I recently read an article by my colleague Steve Jones about collaboration. Data collaboration means that “disparate data sets are going to need to collaborate to produce a new outcome”. But from my background in Enterprise Content Management (ECM), collaboration means people working on the same set of data (or documents) to achieve a common goal. Like in a project.
The fact that data can collaborate, just like people, surprised me. This triggered me to think about how we should approach Big Data? Is it all about data or users?
To start off, I firmly believe that organizations can get more business benefits from Big Data by combining it with business processes or workflows and users with the right expertise.
Some twenty years ago I worked on a project for a car lease firm. The goal was to create a workflow system to support the customer related processes. I remember how we went into a meeting room where the manager vividly explained on the whiteboard how these processes worked. My colleagues went out and implemented the processes as presented. But to no avail, the system was not accepted.
The company discovered that the workforce didn’t do what the management prescribed in their processes. As a manner of speaking, each customer could be treated differently. We set out to design another system that catered for this way of working where customers came first. Offering the right data at the right moment, so the customer representative could process the case as he or she found fit.
When you don’t know how exactly data is being processed, what’s being done with the data and how data is transformed to create added value, data related projects will miss their objectives. Some say that Big Data is all about data and not about processes. That might be true, but without knowing how and when data is being used, how can you meet the real needs of the consumers of your data?
In the old IT related design methodologies, like Yourdon Systems Method (YSM) by Ed Yourdon, we ride a dual carriage way. One for data modeling, and one for process modeling. These two roads should come together in one design. In Big Data projects, we might emphasize the data part more, but can we skip the process part at all? I don’t think so.
Nowadays, Design Thinking is being promoted as the way to deliver data projects. Technology companies, like IBM, Intuit and GE, focus heavily on Design Thinking as the approach for modern design in IT.
Tim Brown, IDEO’s President and CEO, described that practice best stating, “Design thinking is a human-centered approach to innovation that draws from the designer’s toolkit to integrate the needs of people, the possibilities of technology, and the requirements for business success.”
What are the requirements for business success and how does data help to enable that success? Most Big Data projects are simply about interpreting and presenting data to users. However, the ability to do that effectively is something that many projects struggle to achieve.
This blog post is not to elaborate on Design Thinking. So let’s focus on the first step: Empathize. Tim Brown: “Empathy is at the heart of design.

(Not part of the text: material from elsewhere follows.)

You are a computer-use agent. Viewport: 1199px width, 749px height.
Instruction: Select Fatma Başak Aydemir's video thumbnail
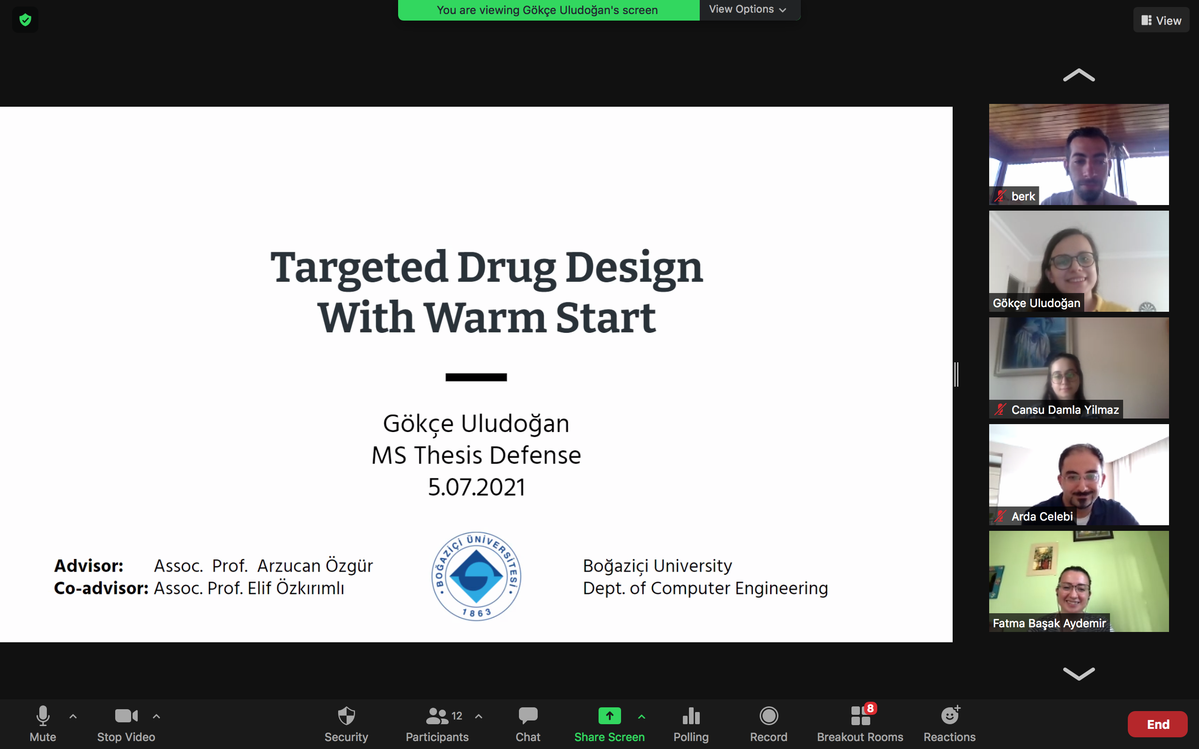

Without the understanding of what others see, feel, and experience, design is a pointless task.” To learn about the audience for whom you are designing, by observation and interview. Who is my user? Who within the org would use the product? What matters to this person?
Getting this question right will affect how you conduct the project and how you design the system. With their storylines in mind, we can design a system and present the data and analytics tuned to the tasks in the processes they need to perform.
In ECM, one of the biggest challenges is not designing the processes or workflows, but to determine what information a user needs to perform a certain task. Only when this is done right, the system will truly help the user to work more effectively. Knowing the way people work is absolutely essential.
On the other hand, some data analytics products can offer you any insight it finds. Like IBM Watson Analytics, just correlating every data element to each other. And lets the users drill down until the user has found what he or she is (not) looking for. But still, we’ve to think about the contents of datasets we want to analyze. Showing analytics, however true and beautiful, the particular user cannot relate to, is just a waste. One size really doesn’t fit all users.
Big Data is about users
Let’s take a look at a successful project: IBM Watson for Oncology. This Watson based system takes all documents on certain types of cancer and the related patient records to help in diagnostics and to propose treatments for real life patients. Watson is capable of delving through all the data and presenting new insights that even surprised the expert oncologists.
In my opinion, this is a real success story for Big Data. Why, because IBM studies the way doctors and other medical staff diagnosed and treated their patients. The system has been developed in close cooperation with these experts and users of the system.
Google is using our Big Data to give you the advertisements you might like. Amazon wants to propose products shoppers desire. IBM tries to give doctors the most effective treatment plans. All at the right moment. These Big Data initiatives are designed with specific users in mind: an advertiser, a shopper, a doctor. With their needs, wishes, and drivers in the first place.
IT projects, and Big Data projects, are all about users. And the way they work and act. That’s what makes up processes. Successful Big Data deployments are about incorporating the insights from Big Data into those mundane, day-to-day processes. Processes that, however, could not have been executed without these new insights from Big Data.